**EXTRACT**
Friday, May 04, 2018 9:54:48 PM

Post# of 3051
Plan Confirmation and Treatment of Claims and Interests (5/02/18)

[Edited]

The Bankruptcy Court entered an order confirming the Company’s amended plan of reorganization. The Confirmation Order is subject to a stay that will expire at 12:01 a.m. on 5/09/18 The Effective Date will occur on 5/09/18.

The following is a summary of the material terms of the RI Plan.

The RI Plan generally provides for the payment in full of all timely filed and undisputed claims held by the Company’s secured and unsecured creditors, with secured creditors’ claims to be paid in full in cash or as otherwise permissible by the Bankruptcy Code, and each of unsecured priority claims and general unsecured creditors’ claims to be paid in full in cash or otherwise as the holders of such claims agree.

Under the RI Plan, because Class 5 voted to approve the Proposed RI Plan, the holders of the Common Stock interests that are outstanding prior to the Effective Date will receive their pro rata share of 20% of the common stock of the Company (the “New Common Stock”) to be issued and outstanding as of the Effective Date in full satisfaction, release and discharge of and in exchange for such allowed common interests. The holders of the Company’s Series B Preferred interests will, in addition to a $2 million cash payment, receive 31% of the New Common Stock as of the Effective Date in full satisfaction, release and discharge of and in exchange for such the Series B Preferred shares.

Further, as provided in the RI Plan, as of the Effective Date, the Reorganized Company will issue the number of shares, in the aggregate, that is equal to 49% of the New Common Stock to those entities (or their affiliates) who provided the Company’s debtor-in-possession financing (the “DIP Facility”) and sponsors of the Proposed RI Plan (the “SPA Investors”) for $17.5 million, less the amount of outstanding principal and interest on the DIP Facility, pursuant to a Securities Purchase Agreement to be entered into with such parties on the Effective Date (the “SPA”). The funding of payments to the Company’s creditors, the $2 million cash settlement to the holder of the Company’s Series B Preferred interests and other costs and expenses necessary to consummate the RI Plan shall be made from the proceeds of such sale to the SPA Investors. Holders of warrant interests shall receive in full satisfaction, settlement, release and discharge of and exchange for such allowed warrant interests, $0.09 per warrant, and such warrants shall be cancelled on the Effective Date. All option contracts, other warrant interests and other equity interests not already exercised, converted or exchanged for the Common Stock are otherwise to be terminated under the RI Plan as of the Effective Date.

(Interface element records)
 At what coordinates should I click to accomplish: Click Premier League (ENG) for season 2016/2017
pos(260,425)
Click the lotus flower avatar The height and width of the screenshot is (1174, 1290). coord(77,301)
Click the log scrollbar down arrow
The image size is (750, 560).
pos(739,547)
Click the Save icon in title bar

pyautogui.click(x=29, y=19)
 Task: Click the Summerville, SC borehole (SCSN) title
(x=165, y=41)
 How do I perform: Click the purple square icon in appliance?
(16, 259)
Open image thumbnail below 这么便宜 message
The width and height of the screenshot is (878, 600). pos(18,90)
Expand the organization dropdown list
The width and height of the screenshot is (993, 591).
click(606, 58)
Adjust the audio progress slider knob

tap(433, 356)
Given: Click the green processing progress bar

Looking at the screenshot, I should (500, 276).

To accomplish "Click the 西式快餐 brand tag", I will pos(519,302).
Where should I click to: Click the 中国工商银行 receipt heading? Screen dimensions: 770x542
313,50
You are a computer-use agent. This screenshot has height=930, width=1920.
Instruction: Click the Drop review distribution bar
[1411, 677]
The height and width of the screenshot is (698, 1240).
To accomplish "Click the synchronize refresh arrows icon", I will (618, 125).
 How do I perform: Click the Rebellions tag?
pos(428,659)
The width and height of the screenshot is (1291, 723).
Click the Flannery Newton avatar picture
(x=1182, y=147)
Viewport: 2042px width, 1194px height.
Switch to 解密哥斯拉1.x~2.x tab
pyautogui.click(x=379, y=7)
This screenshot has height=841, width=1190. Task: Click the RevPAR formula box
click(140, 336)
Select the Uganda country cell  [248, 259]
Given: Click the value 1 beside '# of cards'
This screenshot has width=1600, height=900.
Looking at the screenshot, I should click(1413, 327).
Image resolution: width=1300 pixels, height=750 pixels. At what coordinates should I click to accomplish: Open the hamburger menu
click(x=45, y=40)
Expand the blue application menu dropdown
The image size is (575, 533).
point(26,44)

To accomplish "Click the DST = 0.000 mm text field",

**INSTRUCTION**
From the bankruptcy plan summary, list each group that receives New Common Stock under the RI Plan, along with the percentage of the New Common Stock it receives.

**SOLUTION TO THIS EXERCISE**
- Holders of the Common Stock interests outstanding prior to the Effective Date: their pro rata share of 20%
- Holders of the Company's Series B Preferred interests: 31%
- The entities (or their affiliates) who provided the DIP Facility and the sponsors of the Proposed RI Plan (the SPA Investors): 49%